Task description> Work through the listing below and give again exactly the lines from the one with "This screenshot has height=202, width=344." to the one with "Select the XL size row label", both ends included. All other lines and all pictures stay out.
==================================================
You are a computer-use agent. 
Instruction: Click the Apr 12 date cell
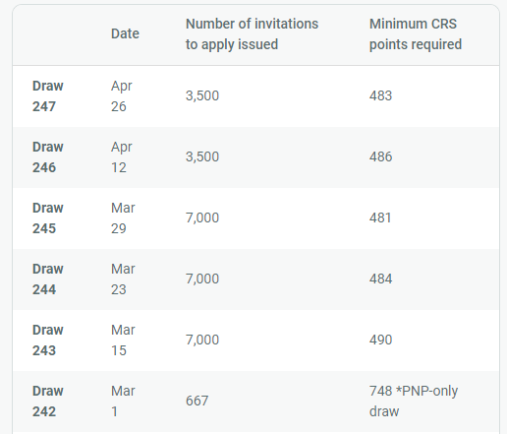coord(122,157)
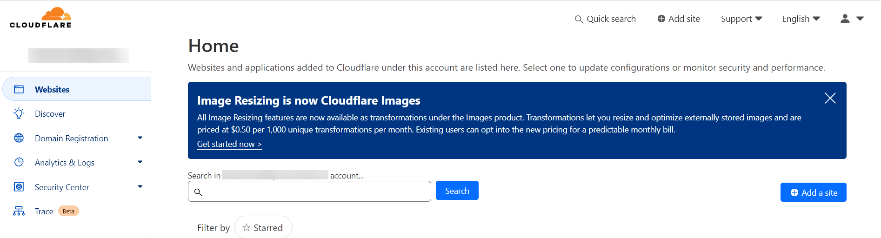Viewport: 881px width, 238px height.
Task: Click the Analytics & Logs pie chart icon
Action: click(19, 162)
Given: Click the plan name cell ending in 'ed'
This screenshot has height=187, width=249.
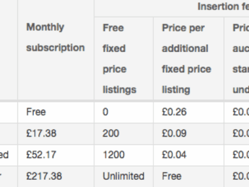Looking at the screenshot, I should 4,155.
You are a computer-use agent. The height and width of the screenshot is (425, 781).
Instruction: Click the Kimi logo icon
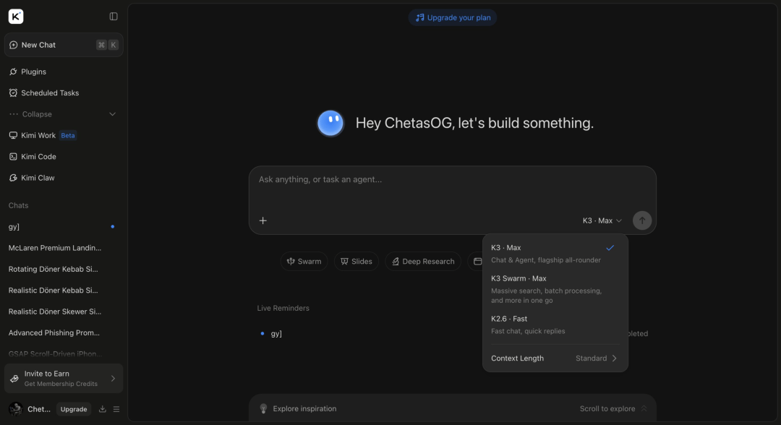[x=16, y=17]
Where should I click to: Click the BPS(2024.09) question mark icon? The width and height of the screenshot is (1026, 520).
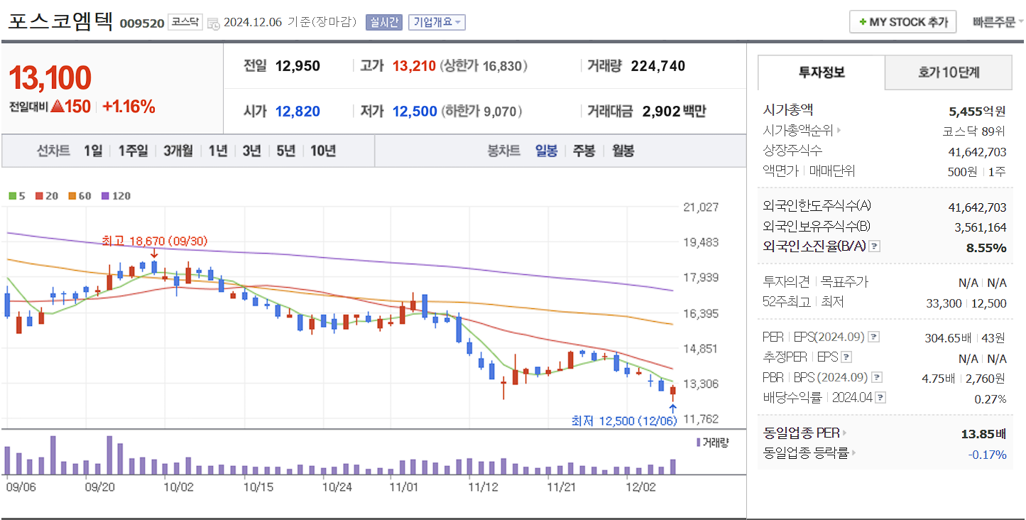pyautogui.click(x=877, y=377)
==================================================
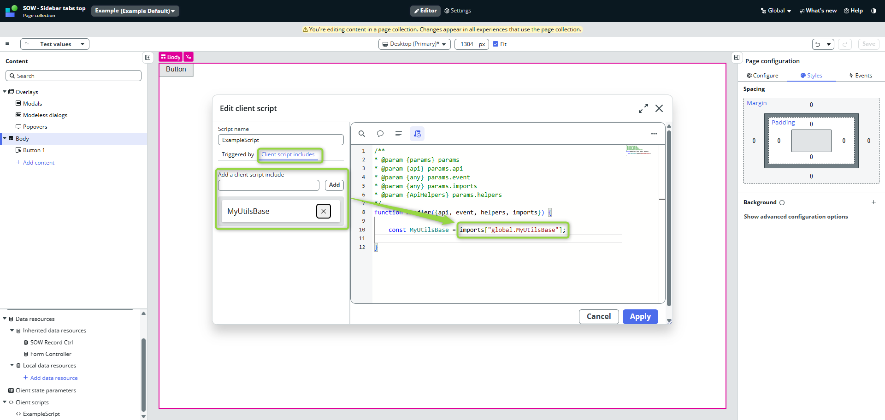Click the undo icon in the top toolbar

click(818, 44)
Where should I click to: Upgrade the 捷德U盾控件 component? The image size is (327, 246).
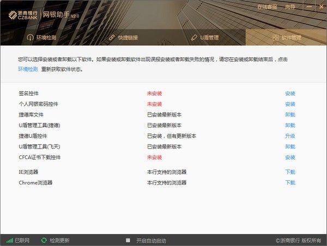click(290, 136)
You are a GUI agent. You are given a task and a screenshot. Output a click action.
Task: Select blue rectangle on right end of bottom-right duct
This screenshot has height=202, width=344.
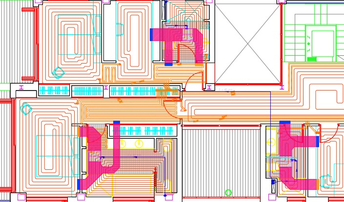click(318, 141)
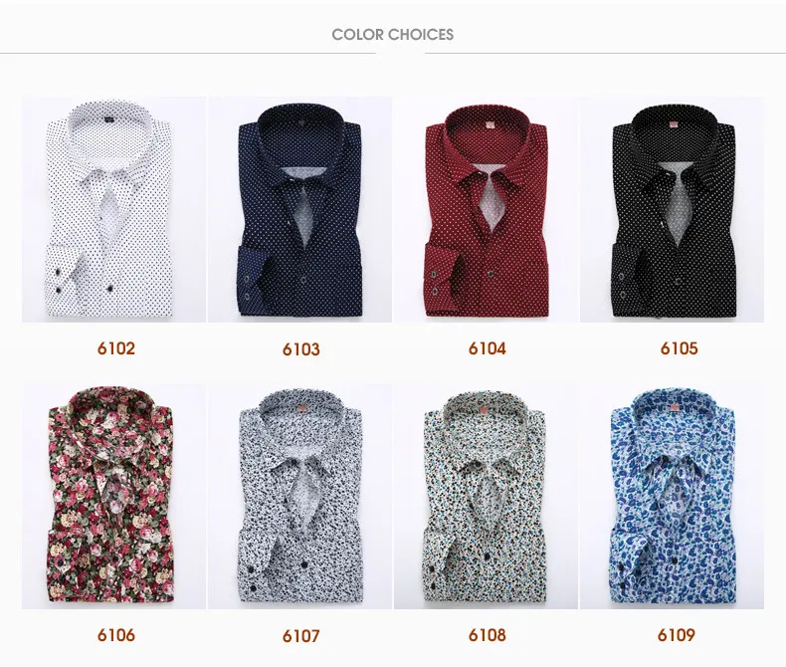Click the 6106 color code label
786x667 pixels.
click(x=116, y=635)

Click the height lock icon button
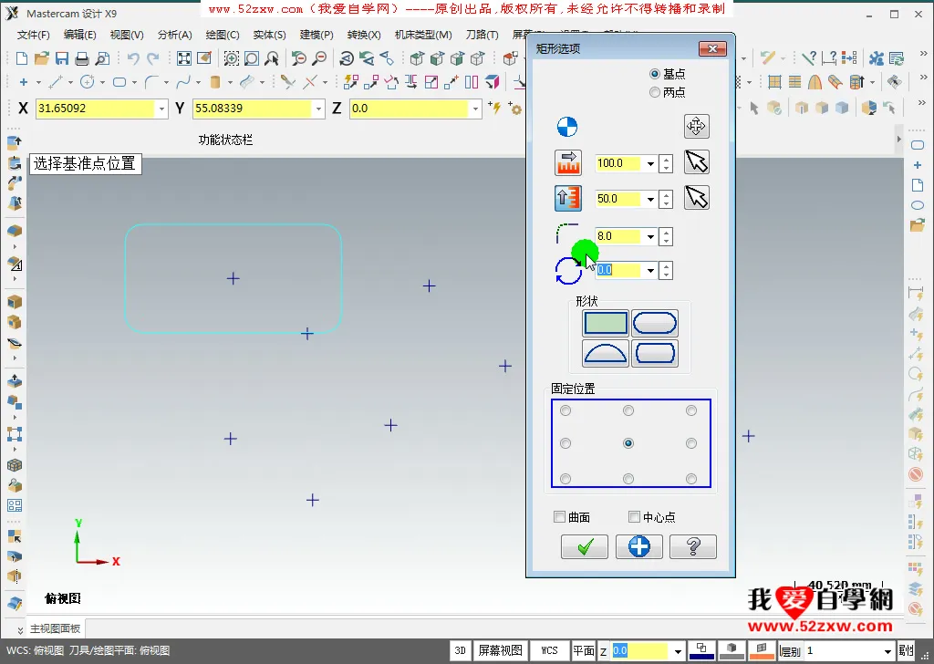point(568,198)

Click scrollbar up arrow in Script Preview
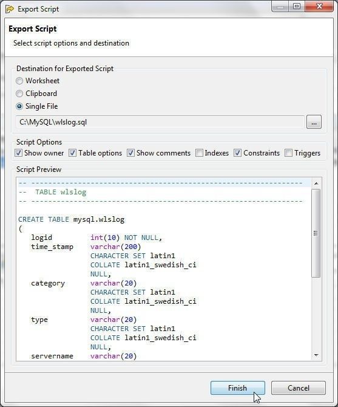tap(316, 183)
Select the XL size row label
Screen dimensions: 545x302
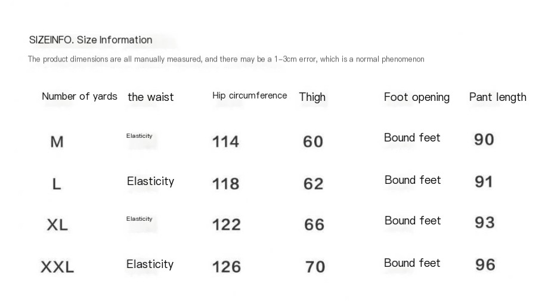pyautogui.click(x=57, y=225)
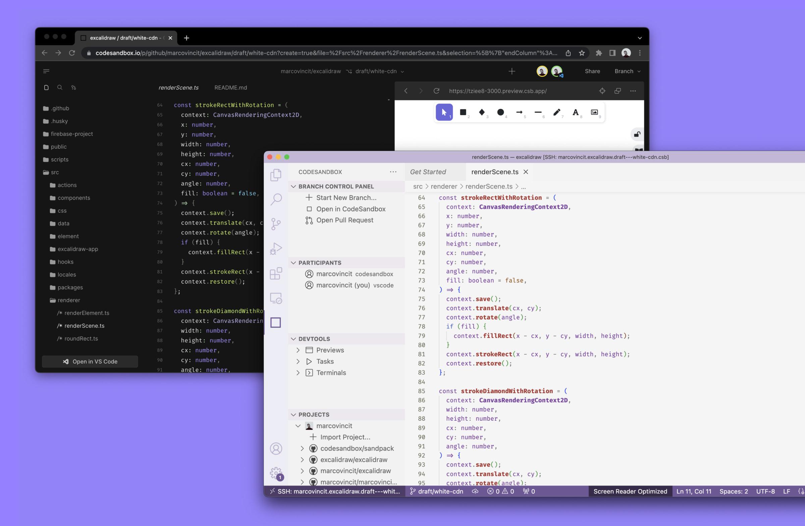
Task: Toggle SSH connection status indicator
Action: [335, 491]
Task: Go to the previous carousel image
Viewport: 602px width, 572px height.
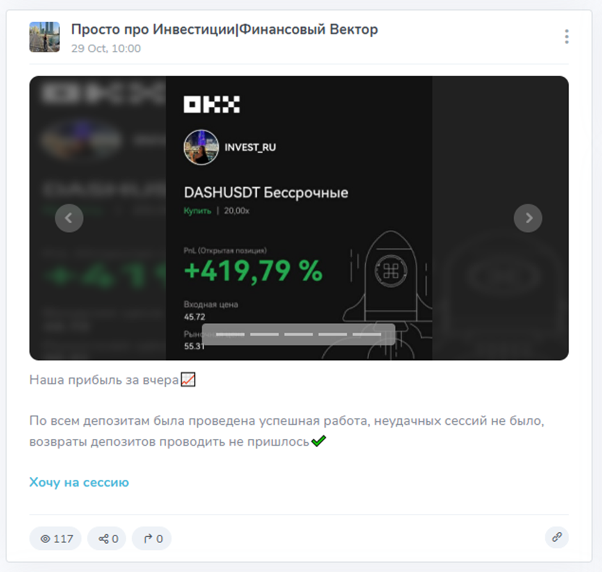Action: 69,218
==================================================
Solved problem>
This screenshot has height=202, width=344.
click(318, 141)
Click the 6106 color code label
786x667 pixels.
click(x=116, y=635)

Click the height lock icon button
point(568,198)

Click scrollbar up arrow in Script Preview
tap(316, 183)
Select the XL size row label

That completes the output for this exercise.